Tuesday, November 21, 2006

The Web 3.0 parade has begun

There has been this flurry of posts on Web 3.0 now that Web 2.0 (whatever that was) has mainstreamed. Its always amused me to apply version numbers to something that is changing all the time with new services and sites appearing daily, but that's marketing for ya!

What is really interesting to me in all of this "let's jump to Web 3.0" is that people just assume its going to be a simple jump in versions. In reality, semantics and ontologies are not easy...not easy at all. If you want to catch a glimpse of how the W3C defines the semantic web look at the OWL Web Ontology Language Reference.

Relational databases can be hard for folks to get, but descriptive logics...yeah. Using ontologies can be pretty straightforward but I will say that defining them can be a pain in the rear end. Programmers think that its about class heirarchies (like in programming) but its really not. Individuals (objects), via inference, can enter and exit class membership based on the facts you know about them. Classes have union, compliments and disjoint definitions.

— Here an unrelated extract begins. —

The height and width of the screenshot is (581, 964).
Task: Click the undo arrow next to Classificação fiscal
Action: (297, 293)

Properties are fully namespaced and those properties have...properties. Think of this...you define a namespace#hasChild property which is the inverse of a namespace#hasParent property. Pretty easy to figure that out. Now is namespace#hasHusband the inverse of #namespace#hasWife? Damn...a gray area (in many people's minds).

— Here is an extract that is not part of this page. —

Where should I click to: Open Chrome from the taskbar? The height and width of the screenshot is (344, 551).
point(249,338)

This brings me to the main issue that people are going to run into when trying to work with ontologies and semantics on the Web and that is gray areas. We have many of them and the current crop of "social" Web sites allow the human to deal with that gray area (using the nuance of human language). In the world of ontologies systems have to do that, and its very, very hard.

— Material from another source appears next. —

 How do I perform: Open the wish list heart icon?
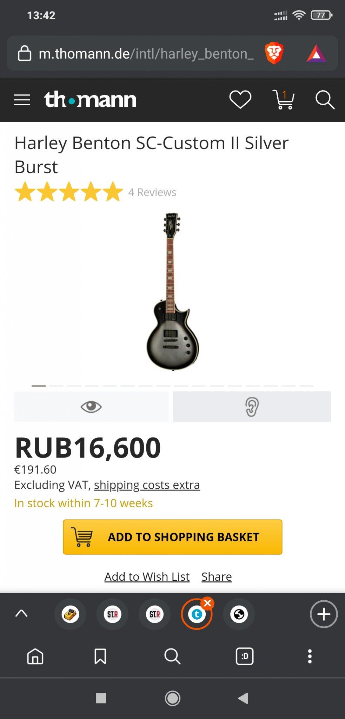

All that said, there is real power to ontologies and semantics captured and used by systems. The key to these systems IMHO is that they are constructed on some real ontological and semantically rich foundations (not just a relational data model), and all that crap is completely hidden from humans. Humans build up and leverage stuff on that rich foundation without ever knowing about it. They may feel its there, but don't have to understand it to use it. An environment that allows this for normal folks (on a continual basis) is one of our goals with indi. I really don't like to jump on bandwaggons but it seems the wagons are coming to us. Its nice when that happens, welcome to the parade.

Sunday, June 04, 2006

Web 2.0 and back again

Something had been nagging at the back of my mind for some time now. As I read all these blogs about what Web 2.0 was, I kept remembering I had heard some quote somewhere that describes this...far back in the past. I did some "Google digging" this morning and found what I had remembered. It was this quote

"The Web is moving from being a place where people access information to a place where people access other people in an information-rich environment" - Paul Saffo

Now granted this was quoted from a piece where Paul was being asked about the survival of AOL, but still, what a great quote. What is great is this was captured in a wired article in December of 1996. This is probably the most succinct definition for Web 2.0 that I have seen, and it was written in the early successes Web 1.0. Futurists are great when they are right.